#### [ENTRIES SHOWN]
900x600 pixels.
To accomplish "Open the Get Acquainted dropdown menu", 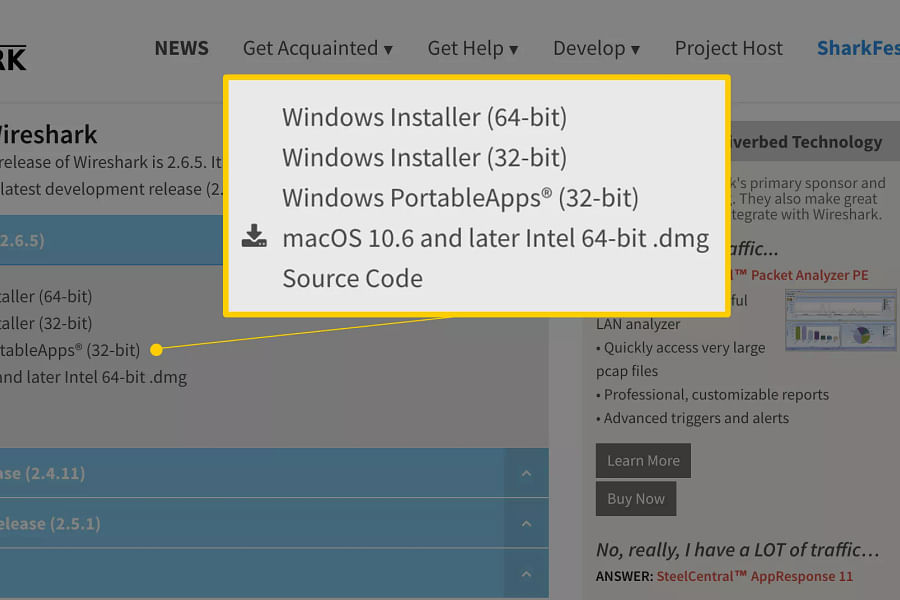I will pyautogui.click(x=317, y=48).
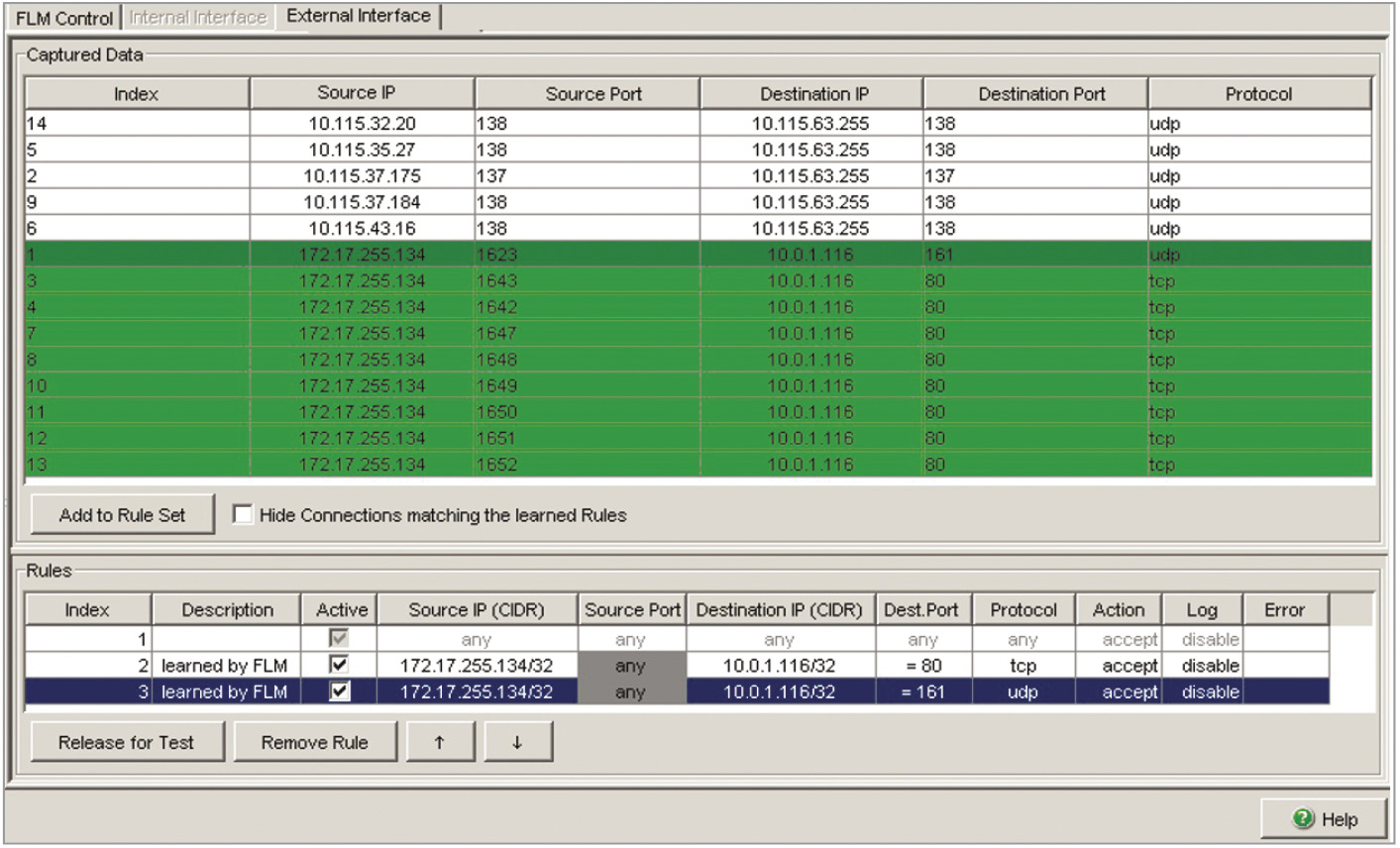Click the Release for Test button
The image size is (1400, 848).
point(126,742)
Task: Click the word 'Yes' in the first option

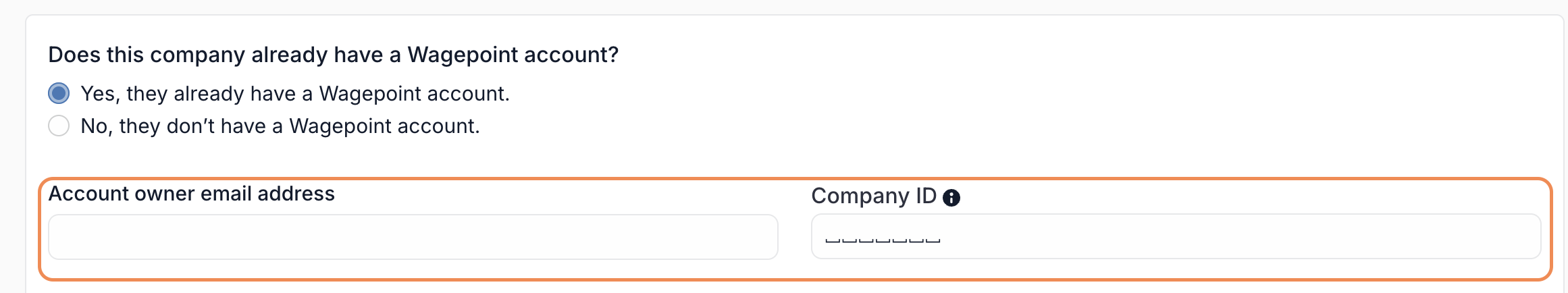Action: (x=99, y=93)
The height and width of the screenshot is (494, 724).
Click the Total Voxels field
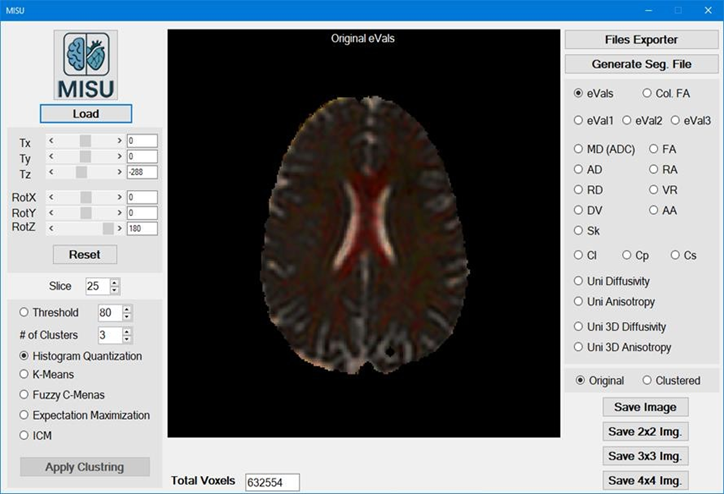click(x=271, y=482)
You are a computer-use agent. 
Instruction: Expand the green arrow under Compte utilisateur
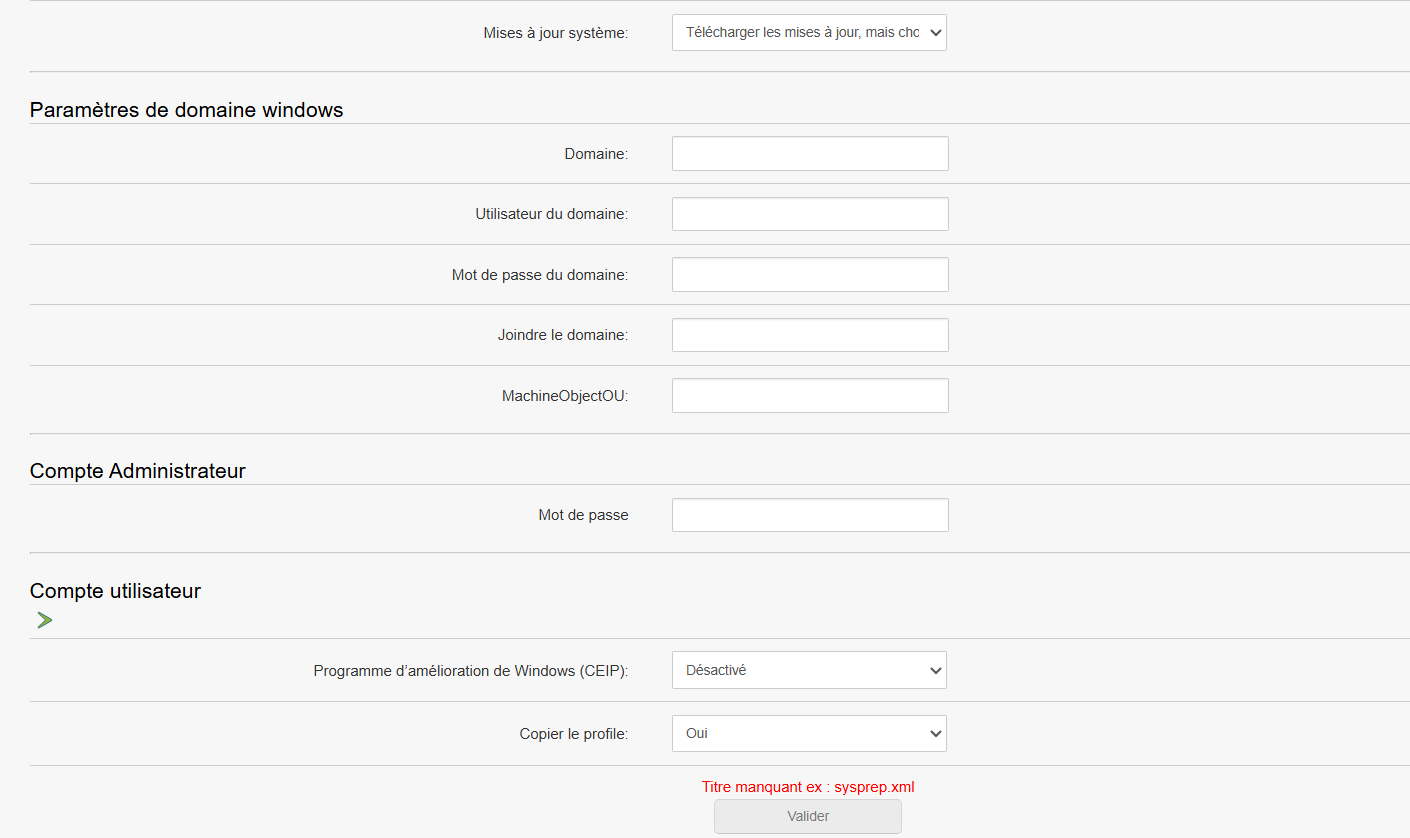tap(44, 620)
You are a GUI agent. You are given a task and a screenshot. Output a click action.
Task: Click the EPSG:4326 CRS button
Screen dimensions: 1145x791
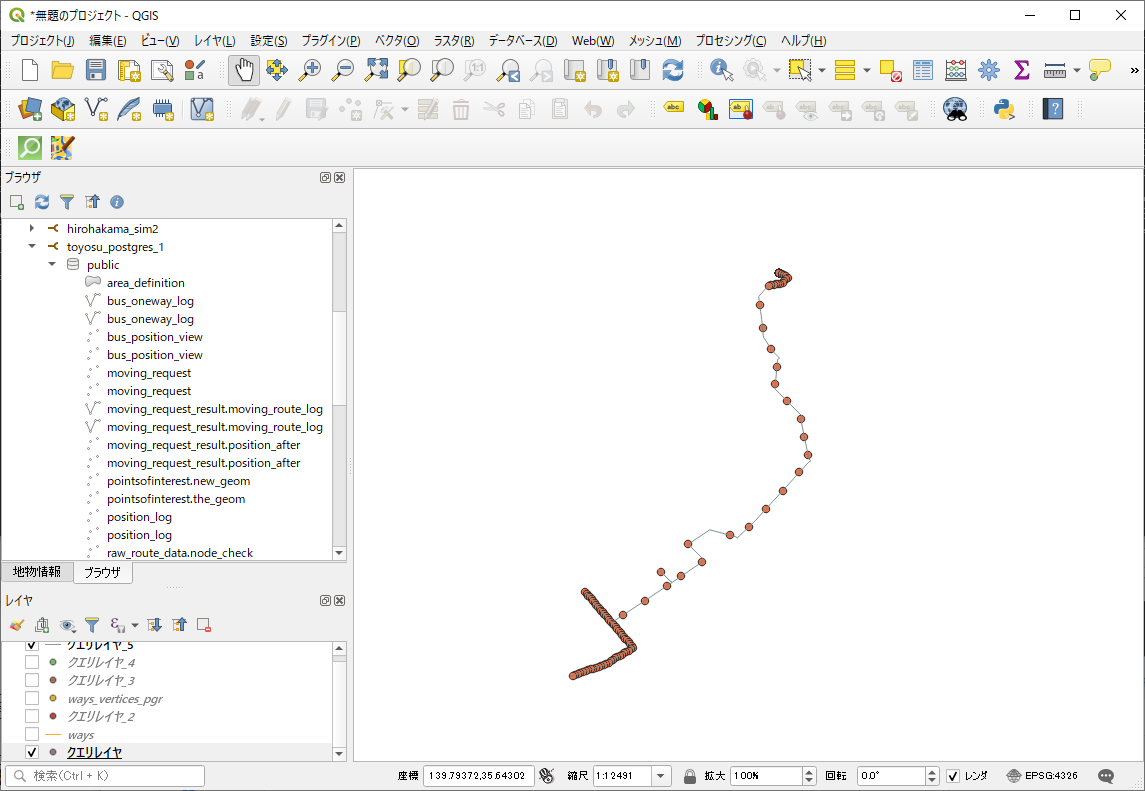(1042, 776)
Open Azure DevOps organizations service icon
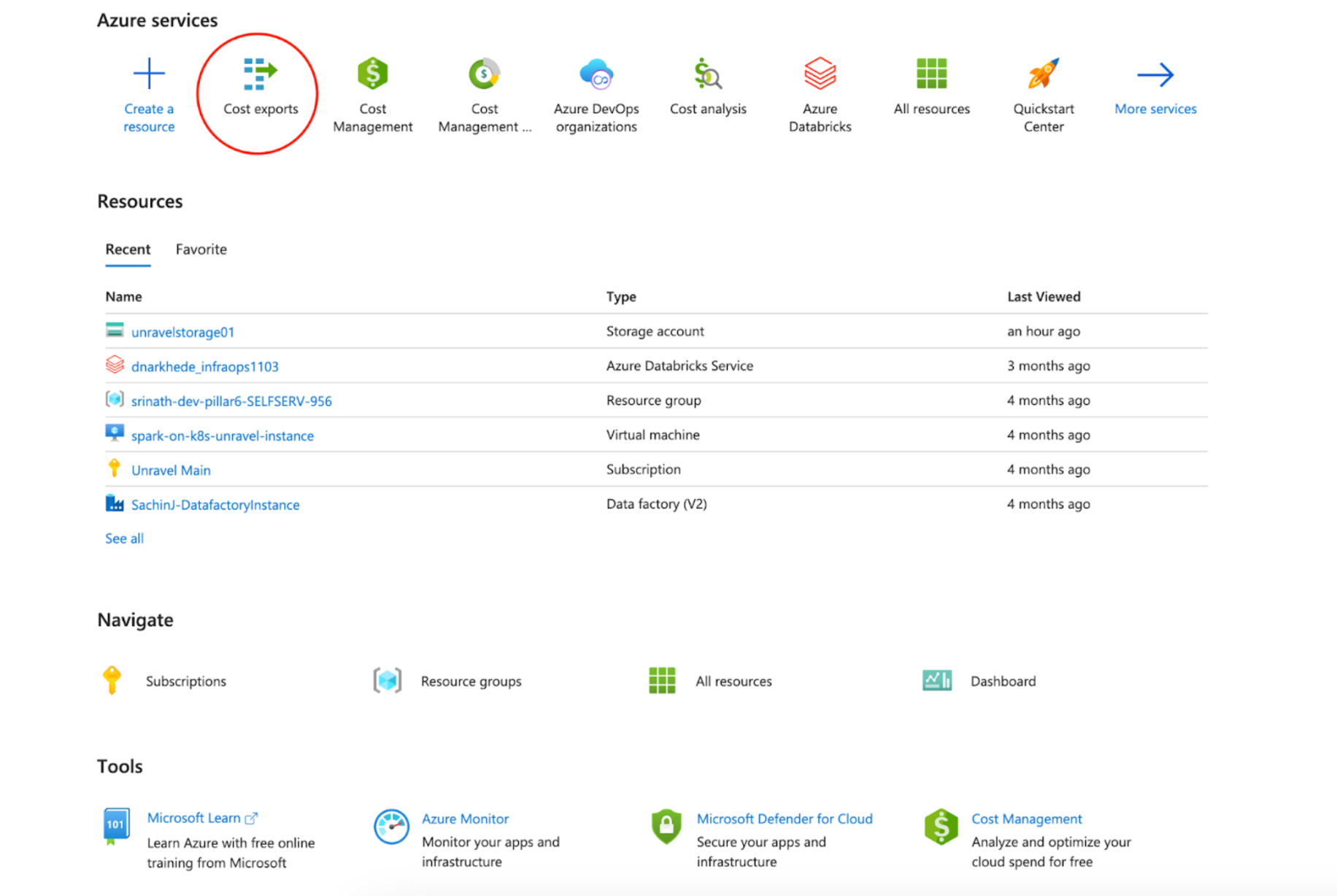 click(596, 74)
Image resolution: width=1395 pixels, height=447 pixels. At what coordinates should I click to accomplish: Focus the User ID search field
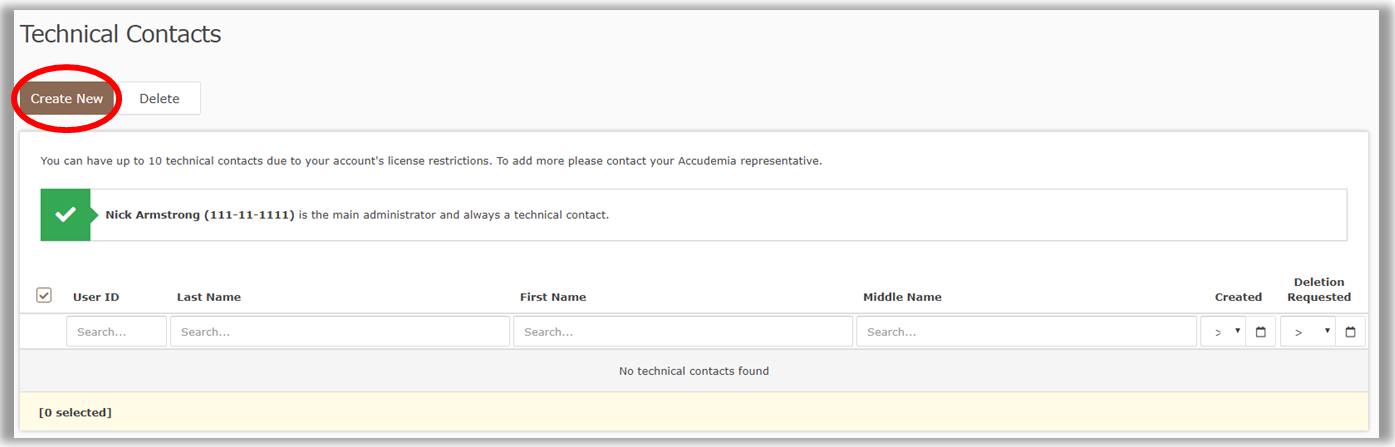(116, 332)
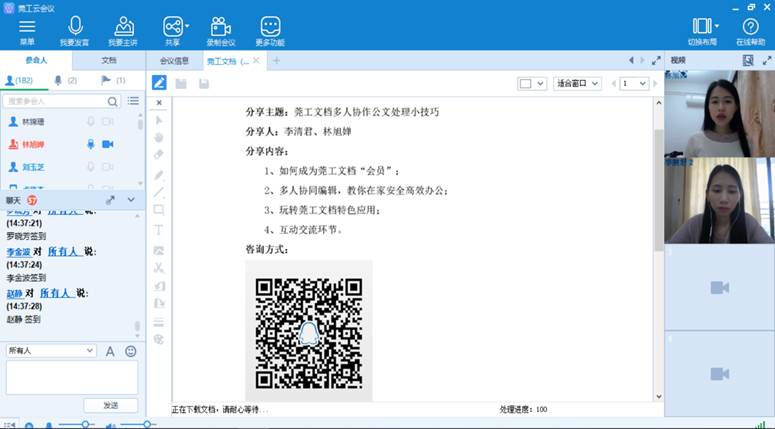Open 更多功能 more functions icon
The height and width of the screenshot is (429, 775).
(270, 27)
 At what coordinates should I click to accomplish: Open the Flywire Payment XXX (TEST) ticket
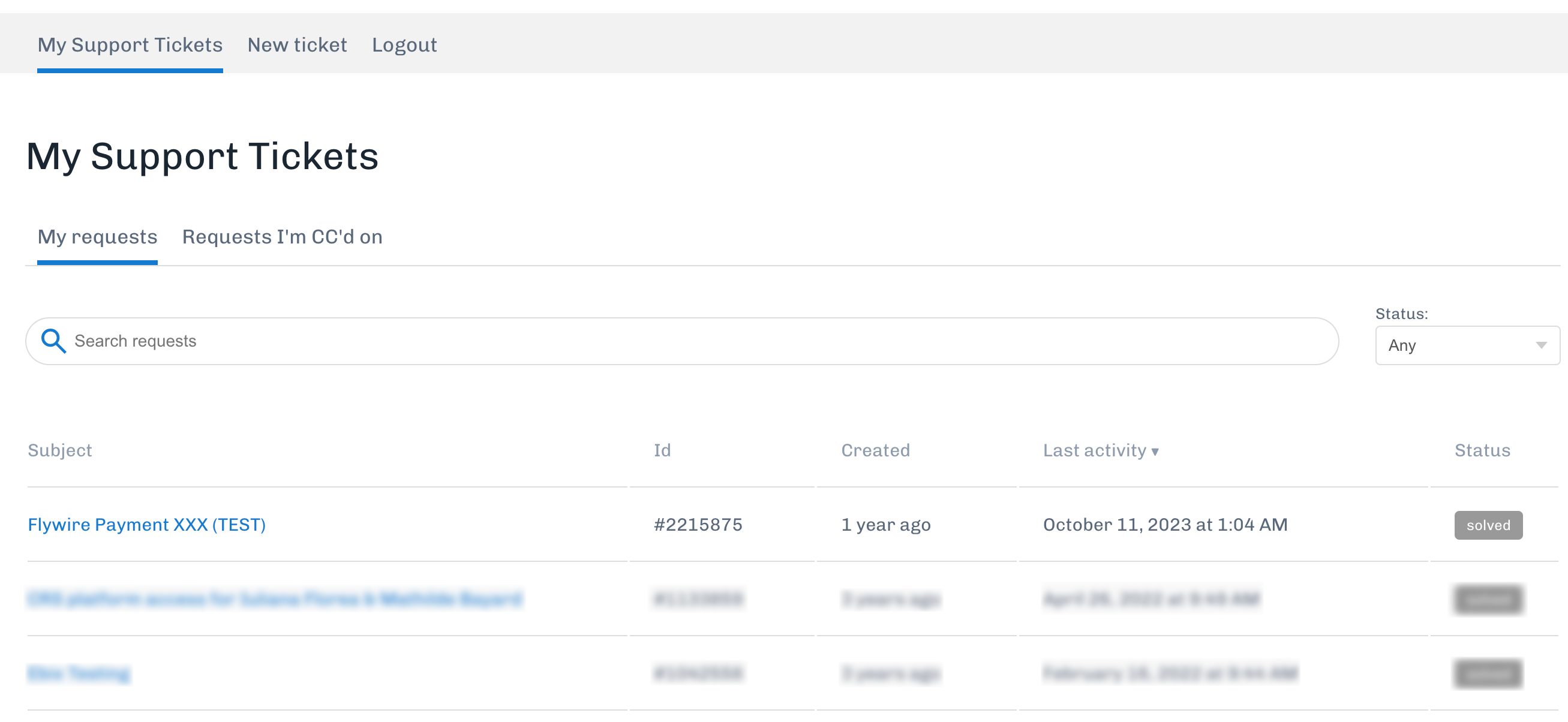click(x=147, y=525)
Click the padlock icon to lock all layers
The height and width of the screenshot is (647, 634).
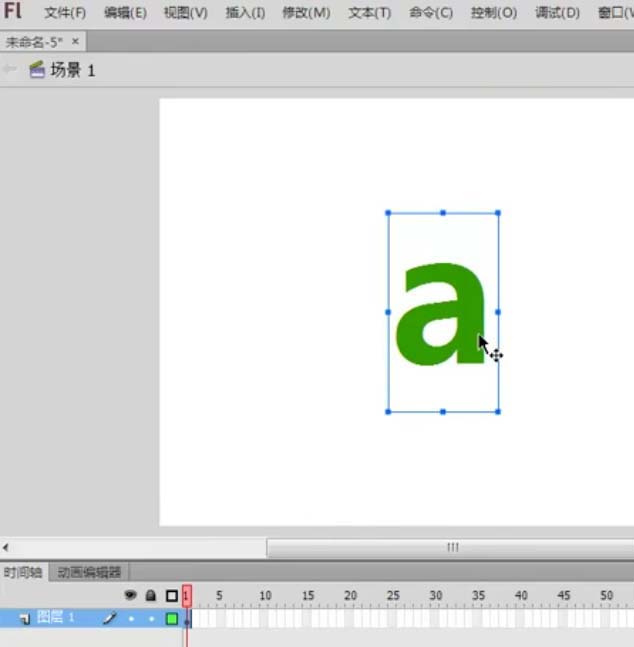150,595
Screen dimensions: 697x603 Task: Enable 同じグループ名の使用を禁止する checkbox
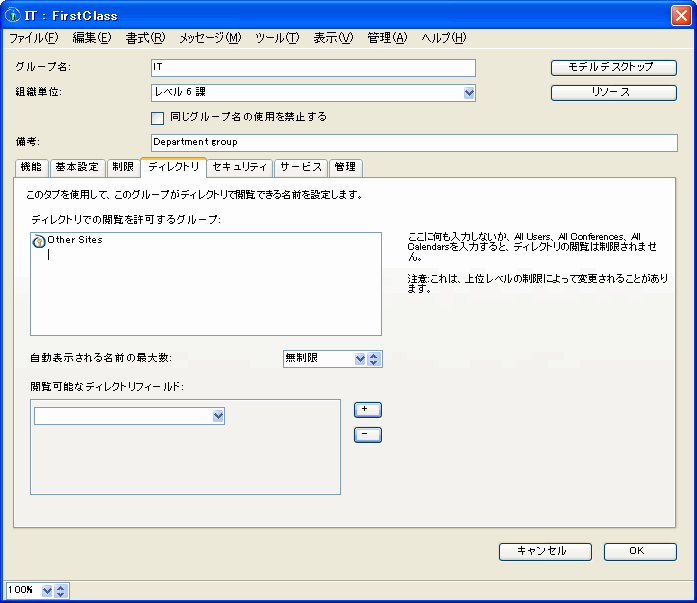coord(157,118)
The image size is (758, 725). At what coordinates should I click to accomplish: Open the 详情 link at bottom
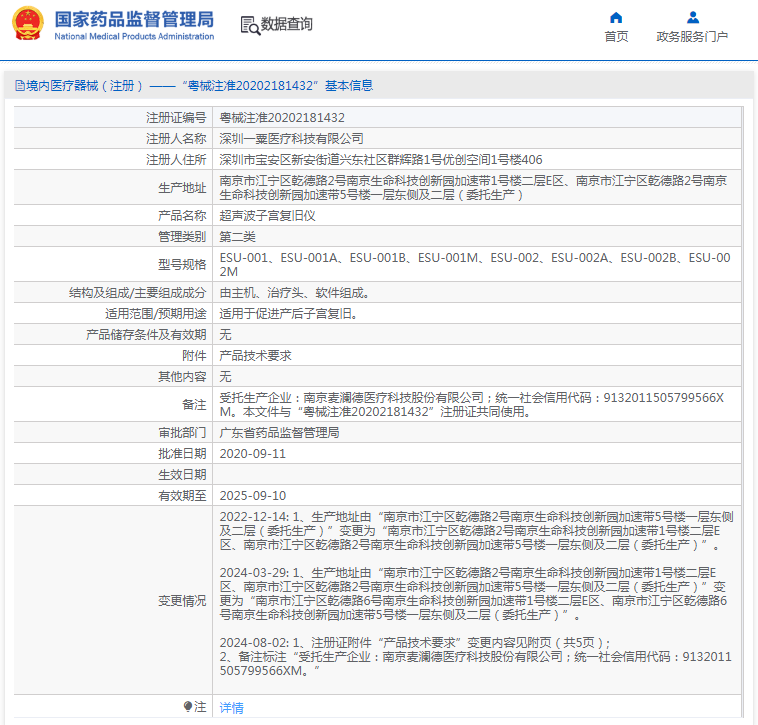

#### [ACTIVITY]
Leaving the pictures out, copy exactly the lines from the line that contains "You are a computer-use agent." to the last line of the data, both ends included.

#### [SOLUTION TO THIS TASK]
You are a computer-use agent. 
Instruction: Expand the green arrow under Compte utilisateur
tap(44, 620)
You are a GUI agent. You are given a task and a screenshot. Output a click action.
Task: Click the EPSG:4326 CRS button
Screen dimensions: 1145x791
(1042, 776)
Open Azure DevOps organizations service icon
 click(596, 74)
Image resolution: width=1395 pixels, height=447 pixels. At what coordinates should I click to accomplish: Focus the User ID search field
(116, 332)
Open 更多功能 more functions icon
The height and width of the screenshot is (429, 775).
(270, 27)
 At what coordinates should I click to accomplish: Open the Flywire Payment XXX (TEST) ticket
click(x=147, y=525)
Click the padlock icon to lock all layers
The height and width of the screenshot is (647, 634).
150,595
Screen dimensions: 697x603 Task: Enable 同じグループ名の使用を禁止する checkbox
coord(157,118)
The image size is (758, 725). At what coordinates should I click to accomplish: Open the 详情 link at bottom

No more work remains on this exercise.